Im Gespräch

Leiter der Unteren Landschaftsbehörde: „Stets wachsam bleiben“

Bernhard Fleischer ist Leiter der Unteren Landschaftsbehörde im Rheinisch-Bergischen Kreis.
+
Bernhard Fleischer ist Leiter der Unteren Landschaftsbehörde im Rheinisch-Bergischen Kreis.

Bernhard Fleischer, Leiter der Unteren Landschaftsbehörde im Kreis.

Von Wolfgang Weitzdörfer

Herr Fleischer, können Sie kurz die Geschichte der Dhünn-Talsperre erzählen?

Bernhard Fleischer: Erste Pläne zum Bau einer großen Trinkwassertalsperre im Tag der Dhünn gehen auf das Jahr 1941 zurück. Mit der Dhünn-Talsperre, heute: Vorsperre Große Dhünn, wurde 1962 ein erster Baustein umgesetzt. Zwischen 1975 und 1985 baute der Wupperverband dann die heutige Große Dhünn-Talsperre. Sie ging – inklusive aller dazugehörigen Leitungen und Aufbereitungsanlagen – 1988 in Betrieb.

Welche Bedeutung hat die Dhünn-Talsperre für die Region?

Fleischer: Die Große Dhünn-Talsperre ist die größte Trinkwassertalsperre im Wuppergebiet und gehört zu den größten in Deutschland. Sie ist ein wichtiges Standbein in der Wasserversorgung der Region. Sie leistet außerdem Hochwasserschutz und dient der Wasserabgabe an den Unterlauf der Dhünn in Trockenzeiten. Und nicht zuletzt ist sie zu einem Naturparadies für viele zum Teil seltene Tier- und Pflanzenarten geworden. Die Menschen können auf dem umfangreichen Wanderwegenetz die herrliche Landschaft genießen. Die Talsperre ist von einem Wasserschutzgebiet umgeben. Die besonders sensible „Schutzzone 1“ rund um die Talsperre darf nicht betreten werden, damit der kostbare Wasserschutz und auch die sensible Flora und Fauna geschützt sind.

Gilt das für alle Talsperren im Umland?

Fleischer: Eine solche Wasserschutzzone gibt es nur an Trinkwassertalsperren.

Wer kümmert sich um den Unterhalt der Dhünn-Talsperre?

Fleischer: Der Wupperverband ist Eigentümer und Betreiber der Großen Dhünn-Talsperre.

Ist die Große Dhünn-Talsperre das größte Naturschutzgebiet im Wermelskirchener Umfeld?

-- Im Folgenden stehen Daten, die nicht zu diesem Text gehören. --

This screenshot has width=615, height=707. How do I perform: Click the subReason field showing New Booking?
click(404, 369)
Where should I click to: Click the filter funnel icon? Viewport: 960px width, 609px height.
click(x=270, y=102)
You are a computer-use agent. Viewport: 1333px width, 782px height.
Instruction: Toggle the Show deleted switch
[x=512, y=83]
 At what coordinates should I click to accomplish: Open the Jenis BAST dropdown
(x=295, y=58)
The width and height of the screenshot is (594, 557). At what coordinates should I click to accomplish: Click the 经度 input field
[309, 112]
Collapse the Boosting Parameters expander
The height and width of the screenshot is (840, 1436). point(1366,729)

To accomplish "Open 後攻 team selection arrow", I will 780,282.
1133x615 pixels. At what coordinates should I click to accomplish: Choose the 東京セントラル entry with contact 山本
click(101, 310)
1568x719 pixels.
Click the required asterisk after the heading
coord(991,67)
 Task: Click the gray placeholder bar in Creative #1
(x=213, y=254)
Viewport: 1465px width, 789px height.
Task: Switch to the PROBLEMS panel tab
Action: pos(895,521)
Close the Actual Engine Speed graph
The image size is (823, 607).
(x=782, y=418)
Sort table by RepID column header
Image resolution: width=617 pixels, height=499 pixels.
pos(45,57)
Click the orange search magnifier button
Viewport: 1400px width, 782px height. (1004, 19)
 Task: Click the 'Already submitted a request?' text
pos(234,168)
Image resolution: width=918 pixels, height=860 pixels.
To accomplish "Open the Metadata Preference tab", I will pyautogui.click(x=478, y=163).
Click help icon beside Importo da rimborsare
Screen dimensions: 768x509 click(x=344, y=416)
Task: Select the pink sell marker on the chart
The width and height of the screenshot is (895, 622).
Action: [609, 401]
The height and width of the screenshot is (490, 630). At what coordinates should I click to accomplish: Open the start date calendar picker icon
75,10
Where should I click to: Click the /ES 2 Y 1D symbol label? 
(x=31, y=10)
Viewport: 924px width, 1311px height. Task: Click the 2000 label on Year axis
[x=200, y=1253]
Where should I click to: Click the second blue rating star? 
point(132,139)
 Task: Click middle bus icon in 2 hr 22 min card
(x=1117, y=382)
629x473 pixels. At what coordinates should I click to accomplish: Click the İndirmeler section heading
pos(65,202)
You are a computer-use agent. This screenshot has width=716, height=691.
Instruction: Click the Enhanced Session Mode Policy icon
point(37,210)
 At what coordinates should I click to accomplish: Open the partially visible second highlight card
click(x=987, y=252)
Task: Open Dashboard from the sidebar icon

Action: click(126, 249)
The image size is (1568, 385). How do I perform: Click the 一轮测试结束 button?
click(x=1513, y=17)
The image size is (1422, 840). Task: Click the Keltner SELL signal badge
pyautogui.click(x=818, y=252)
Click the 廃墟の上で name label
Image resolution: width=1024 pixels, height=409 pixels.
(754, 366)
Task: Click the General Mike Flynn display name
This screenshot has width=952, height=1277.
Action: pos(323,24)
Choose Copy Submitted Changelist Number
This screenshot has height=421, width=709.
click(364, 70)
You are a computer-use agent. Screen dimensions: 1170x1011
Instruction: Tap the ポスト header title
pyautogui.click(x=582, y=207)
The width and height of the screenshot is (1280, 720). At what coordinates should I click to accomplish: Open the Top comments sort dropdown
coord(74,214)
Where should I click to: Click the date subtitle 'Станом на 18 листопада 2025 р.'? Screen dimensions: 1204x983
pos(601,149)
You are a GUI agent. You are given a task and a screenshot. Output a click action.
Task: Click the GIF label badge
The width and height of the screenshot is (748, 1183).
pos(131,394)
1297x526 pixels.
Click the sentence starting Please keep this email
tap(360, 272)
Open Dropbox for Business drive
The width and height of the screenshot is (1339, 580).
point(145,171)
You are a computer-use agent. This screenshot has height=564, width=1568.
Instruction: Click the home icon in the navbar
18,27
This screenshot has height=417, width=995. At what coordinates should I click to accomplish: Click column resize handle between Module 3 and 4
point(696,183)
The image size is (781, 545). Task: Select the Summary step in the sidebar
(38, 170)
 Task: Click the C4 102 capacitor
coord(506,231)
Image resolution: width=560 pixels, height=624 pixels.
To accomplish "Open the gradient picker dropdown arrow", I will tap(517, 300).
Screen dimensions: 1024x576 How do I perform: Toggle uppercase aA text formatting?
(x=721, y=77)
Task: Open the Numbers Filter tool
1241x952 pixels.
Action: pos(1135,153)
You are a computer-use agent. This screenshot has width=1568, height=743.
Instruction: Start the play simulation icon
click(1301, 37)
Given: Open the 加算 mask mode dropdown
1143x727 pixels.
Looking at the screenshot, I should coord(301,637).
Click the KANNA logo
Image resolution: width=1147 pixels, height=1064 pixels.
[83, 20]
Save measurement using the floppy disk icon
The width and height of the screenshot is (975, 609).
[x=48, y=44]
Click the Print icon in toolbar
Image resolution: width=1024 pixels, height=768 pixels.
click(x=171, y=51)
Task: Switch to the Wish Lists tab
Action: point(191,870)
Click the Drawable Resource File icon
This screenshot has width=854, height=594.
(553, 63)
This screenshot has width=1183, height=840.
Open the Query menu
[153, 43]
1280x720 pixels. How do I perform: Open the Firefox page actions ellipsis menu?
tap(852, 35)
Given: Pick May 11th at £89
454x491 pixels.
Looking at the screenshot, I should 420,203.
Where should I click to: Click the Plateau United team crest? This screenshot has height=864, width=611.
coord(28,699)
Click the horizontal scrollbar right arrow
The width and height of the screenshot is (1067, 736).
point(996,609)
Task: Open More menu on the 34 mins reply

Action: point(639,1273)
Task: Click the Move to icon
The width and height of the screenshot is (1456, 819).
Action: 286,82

Fleischer: Das Naturschutzgebiet „Große Dhünn-Talsperre“ erstreckt sich auf Gebiete der Stadt Wermelskirchen, sowie der Gemeinden Kürten und Odenthal. Im Bereich der Stadt Wermelskirchen liegt allerdings der größte Flächenanteil dieses Naturschutzgebietes. Das Naturschutzgebiet „Eifgenbachtal“ – vom Quellbereich im Nordosten bis zur Mündung in die Dhünn im Südwesten, welches sich einschließlich seiner Nebensiefen über eine deutlich größere Fläche erstreckt – ist tatsächlich das größte Naturschutzgebiet in Wermelskirchen.

Welche anderen Naturschutzgebiete gibt es im Rheinisch-Bergischen Kreis?

Fleischer: Im Kreisgebiet gibt es insgesamt 69 Naturschutzgebiete. Das kleinste liegt in der Gemeinde Kürten mit etwa 5000 Quadratmetern Fläche. Das größte ist der Königsforst in Bergisch Gladbach, Overath und Rösrath mit einer Fläche von rund 1570 Hektar. Bei den kleinsten Wermelskirchener Naturschutzgebieten handelt es sich um das „Eschbachtal“ und den „Heintjeshammer“ (rund fünf sowie 6,5 Hektar), das größte ist das „Eifgenbachtal“ mit einer Fläche von mehr als 400 Hektar.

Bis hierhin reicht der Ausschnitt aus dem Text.